Visiting the Isle of Wight involves going on a
hovercraft. I am as excited as a little
kid. I almost forget to take notes in
the meeting. The Isle of Wight Pixies
have delivered garibaldi biscuits, so Mr Davies is as excited as a little kid
too. We very nearly buy ourselves a
stick of rock on the way back. But at
the last minute Mr Davies says no, he prefers a beer or two.
I have to say I am impressed with the hovercraft. It is a big and noisy beast but you can
reverse it out of its parking space quicker than I can turn my car round, and
you can drive it out of the parking space, down a pebble beach and straight
across the water, which I definitely cannot do in my car although I’m sure Top
Gear® would have tried.
The automated booking system which goes with the hovercraft
is, however, slightly less impressive and not particularly automated. It
involves somebody reading the email from Unlucky Gary, scribbling a note on a
couple of raffle tickets and shoving them into an envelope with Mr Davies’s
name on the front. The note on the
raffle tickets has the wrong date on it, and so we have to go back to the
man-in-the-kiosk, who is already quite busy selling jelly beans and other
hovercraft souvenirs, and ask him nicely to scribble on some new raffle tickets
so that we can travel across today as originally planned, and not last week as
written on the first set of raffle tickets.

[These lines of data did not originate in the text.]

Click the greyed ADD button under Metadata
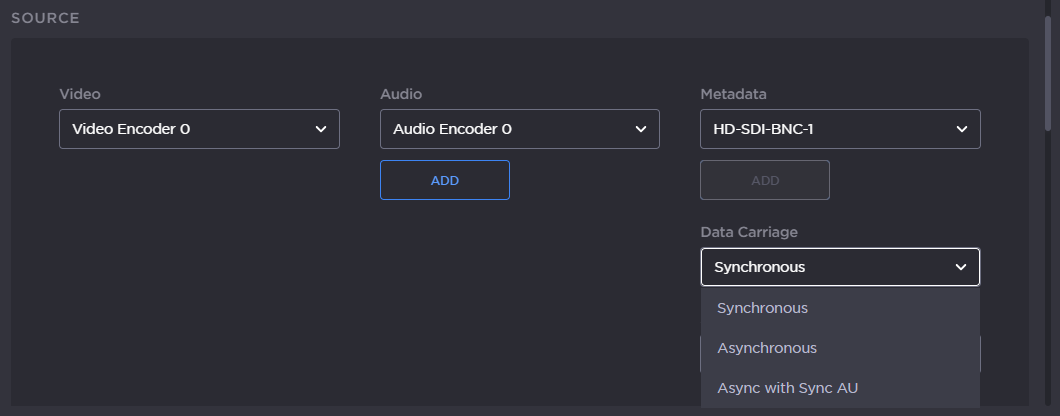This screenshot has width=1060, height=416. (765, 180)
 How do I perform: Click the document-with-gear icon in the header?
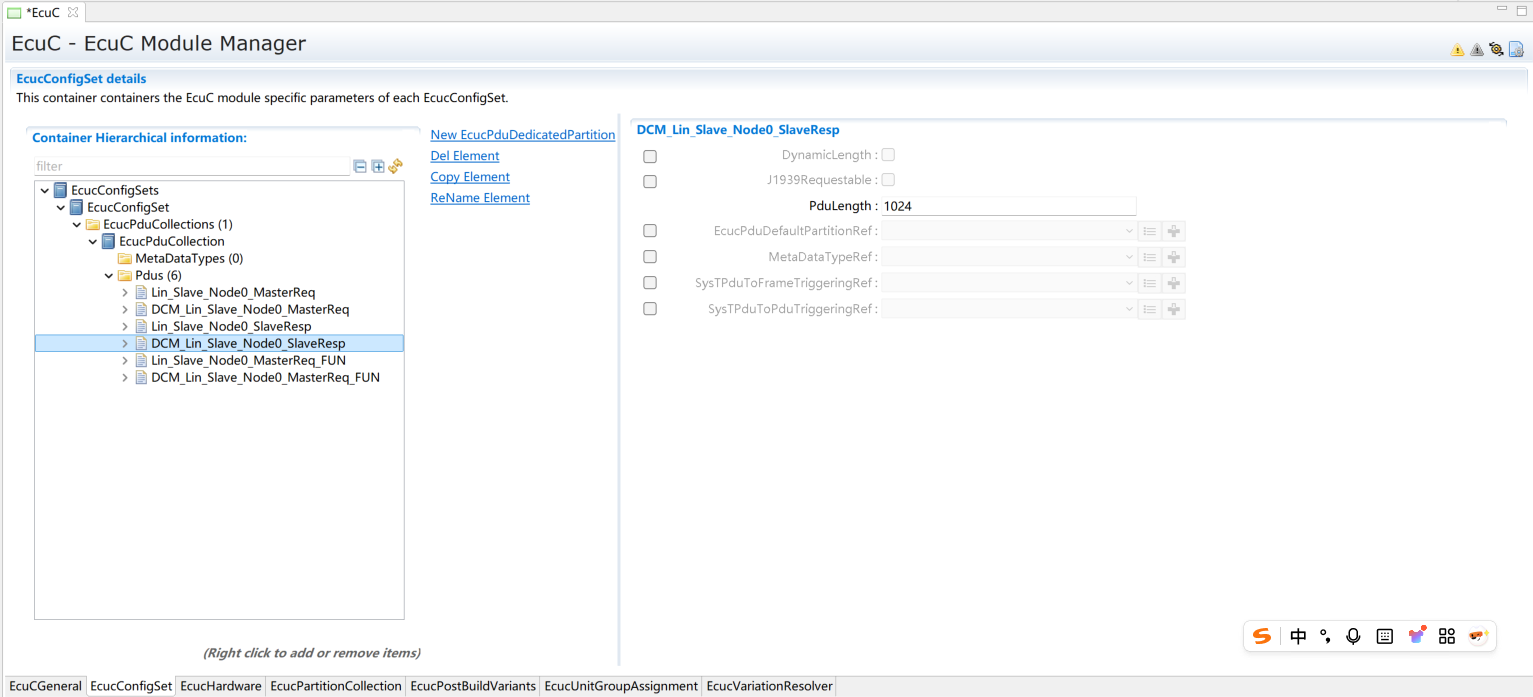click(x=1516, y=49)
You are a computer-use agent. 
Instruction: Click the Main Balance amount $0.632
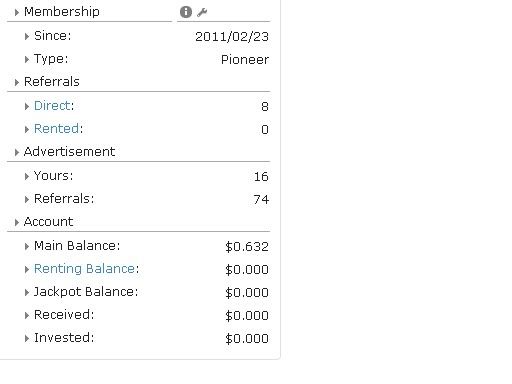point(247,247)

Fortunately we manage to complete this complicated process just in time
to get on today’s hovercraft. It is
practically empty. Presumably this is
because lots of people are still queueing up to be issued incorrect tickets and
jelly beans.
27 March 2015, 4 pm
When I get home from the Isle of Wight, which is many
motorway miles later, my family remind me that I am supposed to be setting off
on a proper holiday to the Lake District and so I had better repack my
suitcase. Apparently it is not the done
thing to go to the Lake District with a folder full of meeting notes, a laptop
and a couple of posh suits.
They explain to me what the word “holiday” means, and what
the word “family” means when attached to the word “holiday”, and then they
explain to me about the terrain and the climate in the Lake District and point
me in the direction of my walking boots and kagoul. I am disappointed to learn that there are no
hovercrafting opportunities in the Lakes and that there will be no garibaldis
in our family picnics. This strikes me
as a pretty poor show but I am told to shut up and get in the car anyway. Even the souvenir hovercraft jelly beans are
not going to get me out of this one.